**** RECORDS FOR THIS TASK

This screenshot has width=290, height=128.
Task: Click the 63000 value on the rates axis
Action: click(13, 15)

********
**** RECORDS FOR THIS TASK

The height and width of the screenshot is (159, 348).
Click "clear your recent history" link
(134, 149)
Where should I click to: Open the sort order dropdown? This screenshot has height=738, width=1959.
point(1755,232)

********
**** RECORDS FOR THIS TASK

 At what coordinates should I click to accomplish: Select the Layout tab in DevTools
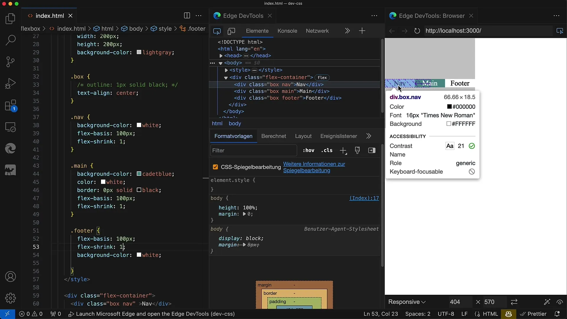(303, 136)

********

- _PROBLEM DETAILS_:
Please rewrite the part of the records that opens with the line containing "This screenshot has width=290, height=128." and closes with the line containing "Action: click(13, 15)", putting "48000" in place of "63000" and leaving everything else as it is. Return only those lines.

- _EXERCISE RESPONSE_:
This screenshot has width=290, height=128.
Task: Click the 48000 value on the rates axis
Action: click(13, 15)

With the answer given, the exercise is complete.